The fund typically makes “small” investments with the hopes that it will get the company to a point where it can attract other, larger investors. “A lot of these companies I’m looking it, they don’t need a lot of capital to prove something out. They need a lot of capital to get it to scale,” he said.

Marcus targets companies that can reach meaningful milestones in their first year. He wants those companies to be led by entrepreneurs who have passion and domain expertise. 

“On the supply side, on the tech side — any dimension of that business where you have some experience, rather than starting from zero,” he said. “Not that you can’t start from zero, but it’s just as an investor, I look at that as ‘You’re going to have to learn, and on somebody’s back — mine.’ ... I’ll pay you to learn some of it, but I’d rather you make mistakes on somebody else’s payroll.”

Marcus also prefers to be a hands-off investor. “Any company you have to work for, that is a bad investment,” he said. “Ironically, I’m hoping to invest in somebody who doesn’t need me. I resist the urge constantly to try to get in and do stuff for companies.”

That doesn’t mean he won’t get his hands a little bit dirty if he has skills that can be of use to a company he’s investing in, though.
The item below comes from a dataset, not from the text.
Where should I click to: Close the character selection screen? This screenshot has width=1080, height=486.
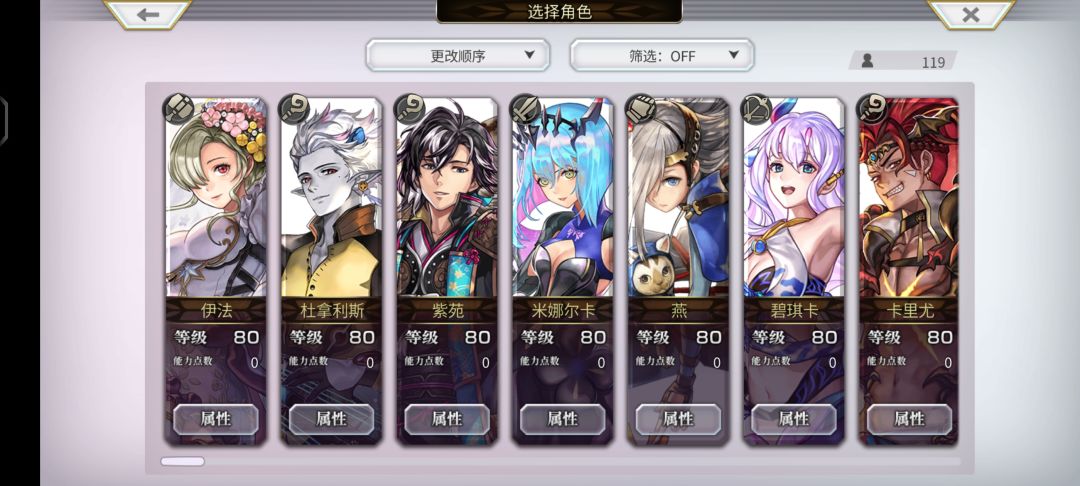[970, 14]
Marcus said the hyperloop and synthetic biology companies that he invests in each have significant engineering challenges, and while he’s not a neuroscientist or biologist, he has been able to lend his hardware expertise to that side of those businesses.
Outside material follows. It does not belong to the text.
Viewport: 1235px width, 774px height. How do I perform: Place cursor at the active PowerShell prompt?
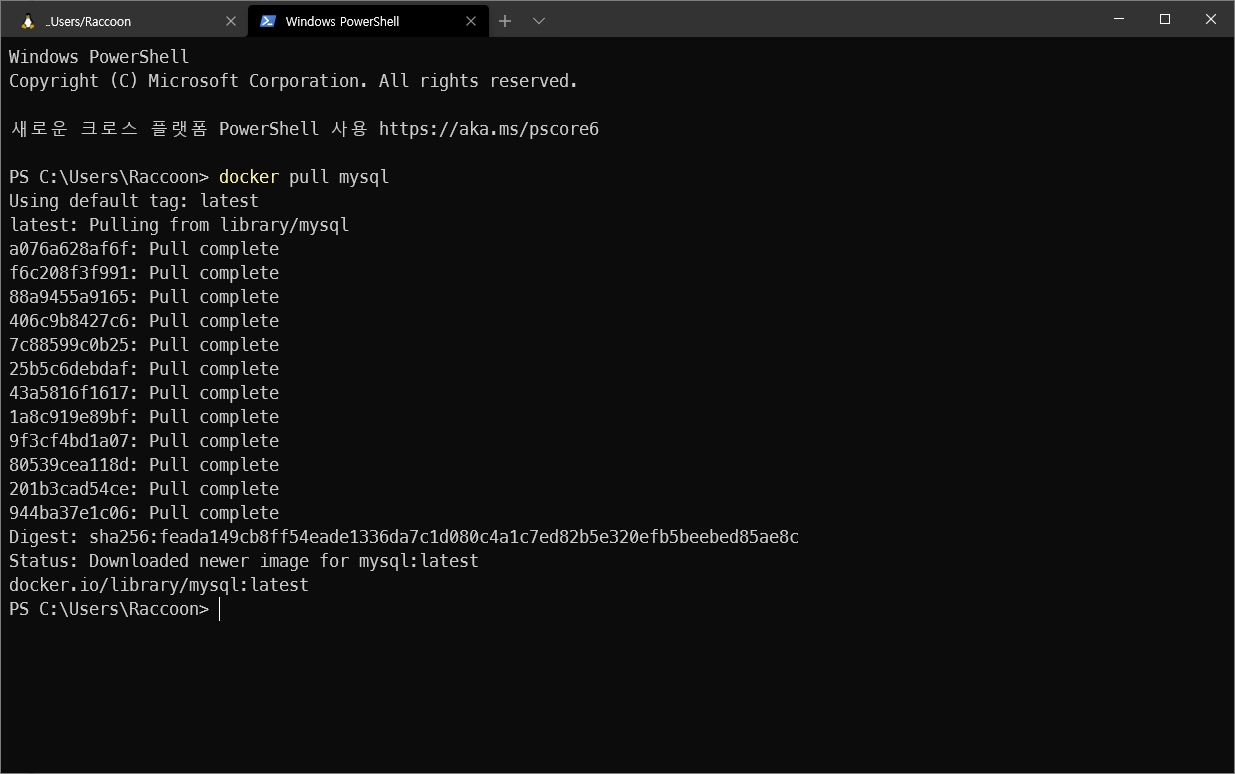[220, 608]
Here are a few companies in Riot Ventures’ portfolio:

Arrivo is designing high-speed light rail to ferry vehicles around cities and solve transit issues.

System1 uses phenotypic screening to discover novel drugs for neurological and psychiatric disorders.

Simbe Robotics is developing Tally, an autonomous system for auditing store shelves for out-of-stock items, low stock items, misplaced items, and pricing errors. 

Sentenai is a platform for streamlining the processing of sensor data.